The plan aims to secure open source security production, improve vulnerability discovery and remediation, and shorten ecosystem patching responses through 10 funding streams:
- security education,
- risk assessment,
- digital signatures,
- memory safety,
- incident response,
- better scanning,
- code audits,
- data sharing,
- software bill of materials everywhere, and
- improved supply chains.
“I think this really ensures that we all understand the importance of open source, how productive it’s allowed us to be and our obligation to consider the implications of using it,” said Jamie Thomas, general manager of systems strategy and development for IBM.
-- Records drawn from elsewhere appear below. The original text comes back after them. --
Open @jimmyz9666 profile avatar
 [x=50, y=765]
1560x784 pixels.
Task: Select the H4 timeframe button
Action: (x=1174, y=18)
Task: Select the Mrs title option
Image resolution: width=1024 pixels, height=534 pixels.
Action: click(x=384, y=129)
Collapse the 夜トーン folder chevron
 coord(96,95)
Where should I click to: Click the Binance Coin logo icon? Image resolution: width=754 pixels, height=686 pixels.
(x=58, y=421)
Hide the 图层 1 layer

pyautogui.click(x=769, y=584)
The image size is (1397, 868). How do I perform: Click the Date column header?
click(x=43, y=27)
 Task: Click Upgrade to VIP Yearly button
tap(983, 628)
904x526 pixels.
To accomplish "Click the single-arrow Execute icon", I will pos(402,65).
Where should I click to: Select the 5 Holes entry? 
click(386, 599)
OpenSFF brought together more than 90 executives from 37 companies and officials from the National Security Council, Office of the National Cyber Director, Cybersecurity and Infrastructure Security Agency, National Institute of Standards and Technology, Department of Energy, and Office of Management and Budget for its second summit to finalize the plan. The National Security Council led the first summit in January.
Tech companies must now justify their $30 million investments, a downpayment on a bigger pool of funding planned over the next two years.
“It’s the beginnings of what will hopefully be a larger fund to cover the $150 million that we identified,” Behlendorf said. “Now as the plans evolve, as we find ways to save money, as we adjust the targets to the available funding, we’ll right-size it to the opportunity.”